= Offline root certificate authority =

Certificate authority which has been isolated from network access

An offline root certificate authority is a certification authority (as defined in the X.509 standard and ) which has been isolated from network access, and is often kept in a powered-down state.

In a public key infrastructure, the chain of trusted authorities begins with the root certificate authority (root CA). Once the root CA is installed and its root certificate is created, the next action taken by the administrator of the root CA is to issue certificates authorizing intermediate (or subordinate) CAs. This creates the ability to issue, distribute and revoke digital certificates without the direct action of the root CA.

Because the consequences of a compromised root CA are so great (up to and including the need to re-issue each and every certificate in the PKI), all root CAs must be kept safe from unauthorized access. A common method to ensure the security and integrity of a root CA is to keep it in an offline state. It is only brought online when needed for specific, infrequent tasks, typically limited to the issuance or re-issuance of certificates authorizing intermediate CAs.

A drawback to offline operation is that hosting of a certificate revocation list by the root CA is not possible (as it is unable to respond to CRL requests via protocols such as HTTP, LDAP or OCSP).
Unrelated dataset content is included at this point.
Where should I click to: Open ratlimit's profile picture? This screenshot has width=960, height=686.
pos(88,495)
However, it is possible to move certificate validation functionality into a dedicated validation authority authorized by the offline root CA.
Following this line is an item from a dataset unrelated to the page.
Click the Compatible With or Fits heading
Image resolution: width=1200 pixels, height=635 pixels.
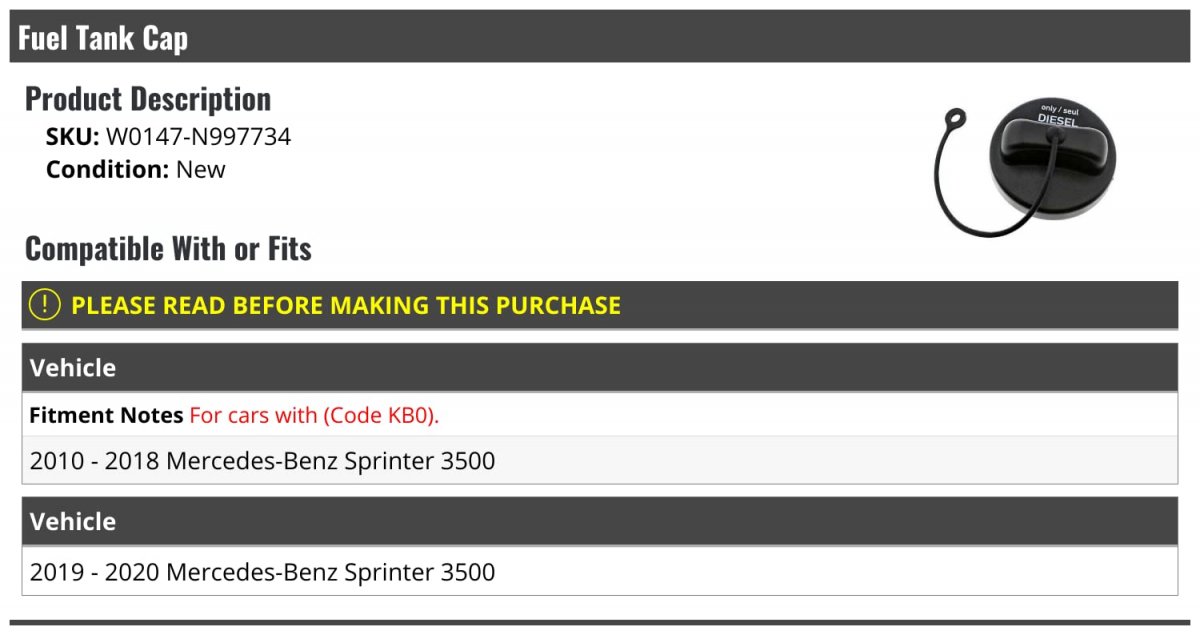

To better understand how an offline root CA can greatly improve the security and integrity of a PKI, it is important to realize that a CRL is specific to the CA which issued the certificates on the list. Therefore, each CA (root or intermediate) is only responsible for tracking the revocation of certificates it alone has issued.

Consider the scenario where a root CA issues certificates to three intermediate CAs: A, B, and C:

- The root CA has issued a total of three certificates.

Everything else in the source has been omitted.